Wednesday 7 July 2010

The Psalm Frames again

Beloved, this is a very interesting exercise even with the 5 to 10 % questionable results in my pile of deframed psalms.  Look again at the image in yesterday's post which I have updated.

Now there are vertical red lines for every 10 psalms, and blue for the 50 boundary, and green for the book boundaries. I am intrigued that there are new words used as frames in almost every psalm. Does this speak to a deliberate sorting of the poems? If the poems were grouped by similar frames, then there would be chunks which hung together. If the poets used fewer frames, then at some point say around psalm 100, new frames would stop. I note though that one can count the vertical gaps - there are 33 psalms that do not introduce a new frame beginning at psalm 43 (which doesn't really count since it it a continuation of psalm 42). So every poem up to psalm 47 introduces at least one new pairing of words that may be a frame. Psalm 47 doesn't introduce a new frame. Psalm 131 has a frame (גמל) I missed but curiously it is not new - but anticipated in Psalm 116:7 and 12  - though it is not obvious.

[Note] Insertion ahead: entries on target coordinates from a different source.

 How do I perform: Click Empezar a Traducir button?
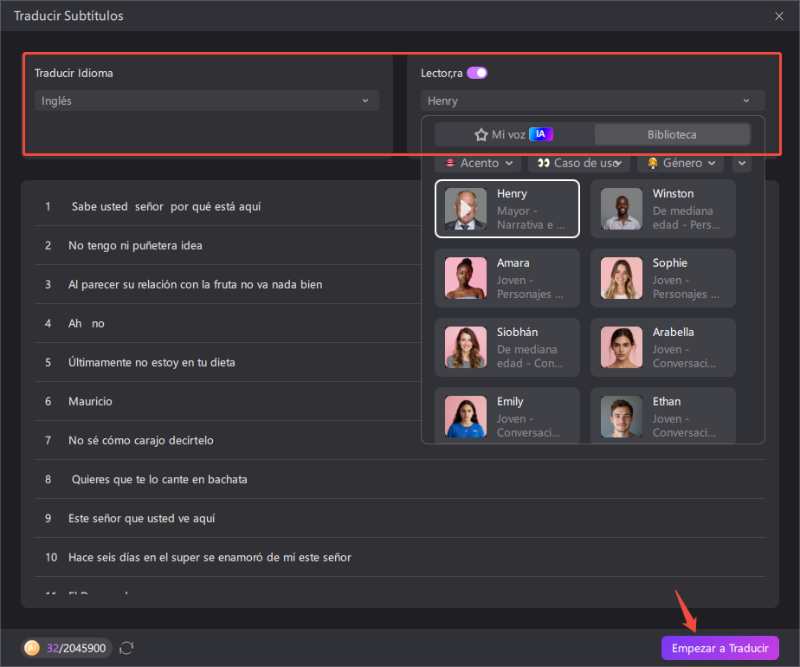click(719, 648)
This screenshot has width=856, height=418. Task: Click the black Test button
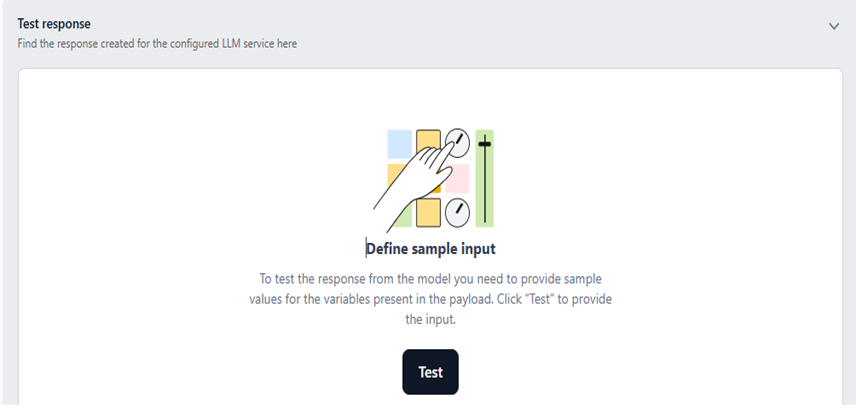point(430,372)
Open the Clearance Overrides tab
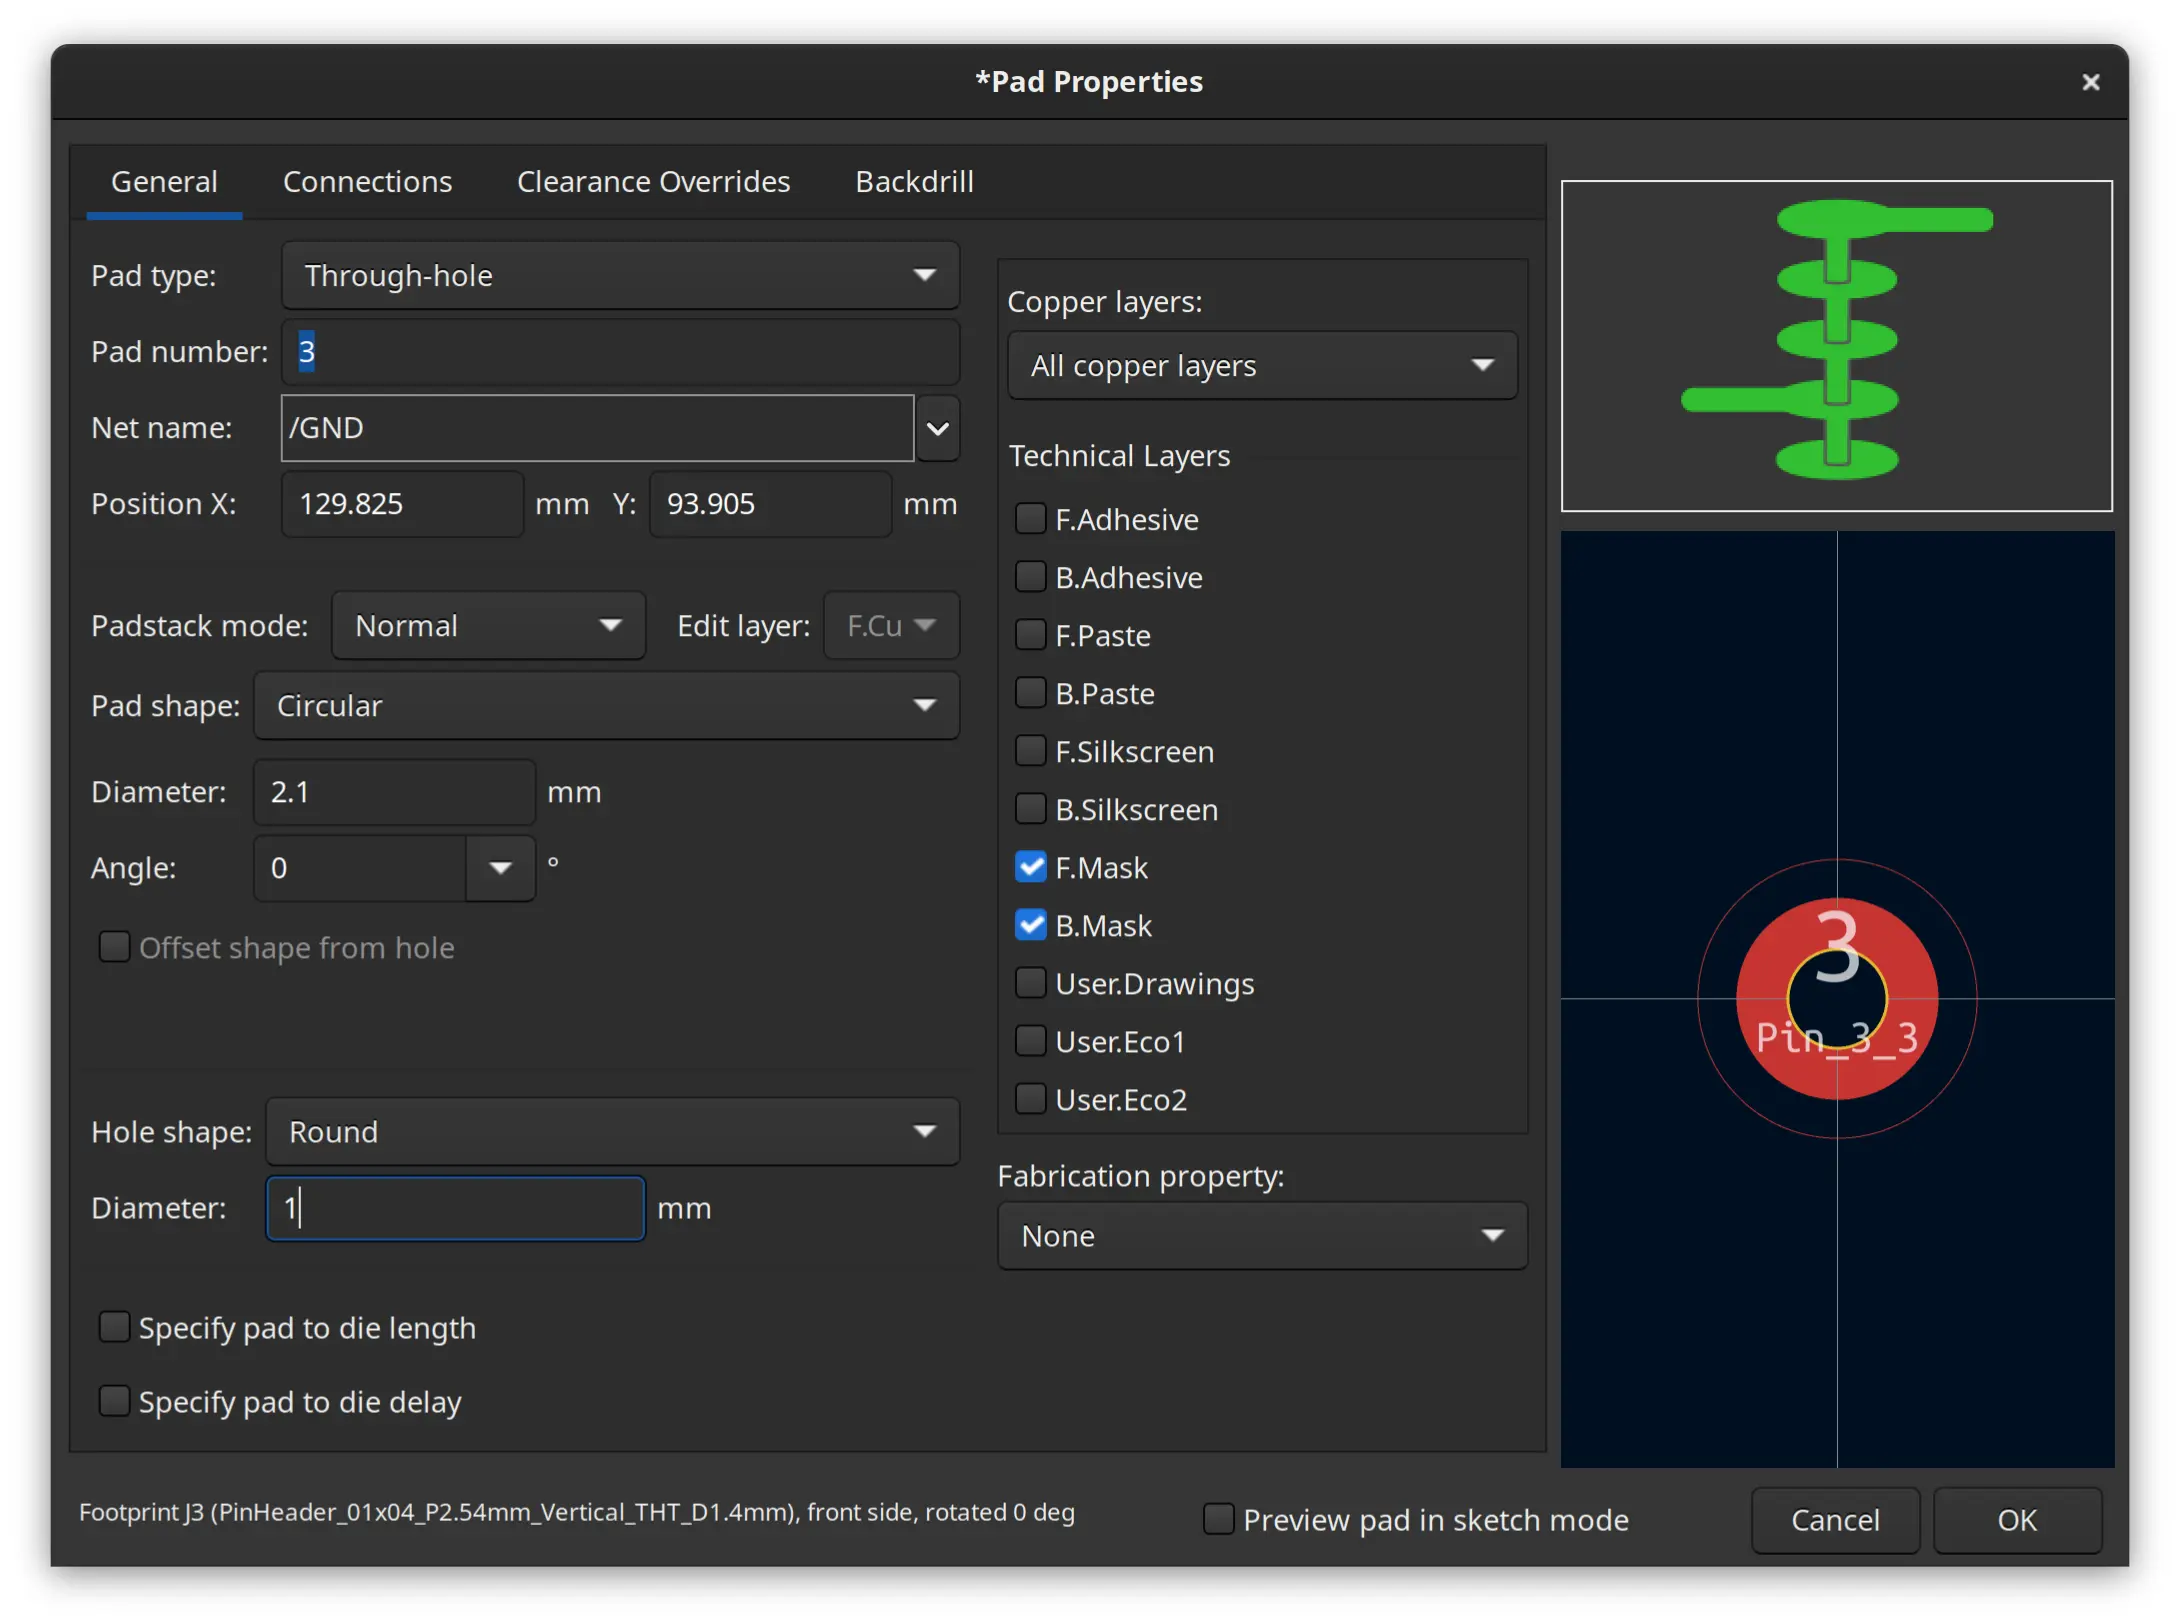This screenshot has height=1622, width=2178. (653, 182)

Mind you - some of the repeated words also may not be significant from a structural point of view. Only a further detailed analysis - and this to be manual over the next two months - will show this. I have seen a number of books on these sorts of structure, e.g. Girard, Marc, Les psaumes redécouverts, and Magonet, A Rabbi reads the Psalms. Girard and Magonet concentrate on individual psalms. Are there others who might have taken this kind of approach to reading the whole psalter as a book? (I see that a search for "psalter as a book" gets a lot of relevant hits.)

I note also from this morning when I was reading Psalm 7, that several of the frame words in the first 6 psalms are used once in psalm 7, linking the 'picture' in this psalm with what has gone before. I can't yet see whether this is just the normal use of language or a significant statement (as for instance the citation in Psalm 149 that joins this Psalm to Psalm 2 - see Journal for the Study of the Old Testament - An Integrated Reading of Psalms 1 and 2 - by Robert Cole).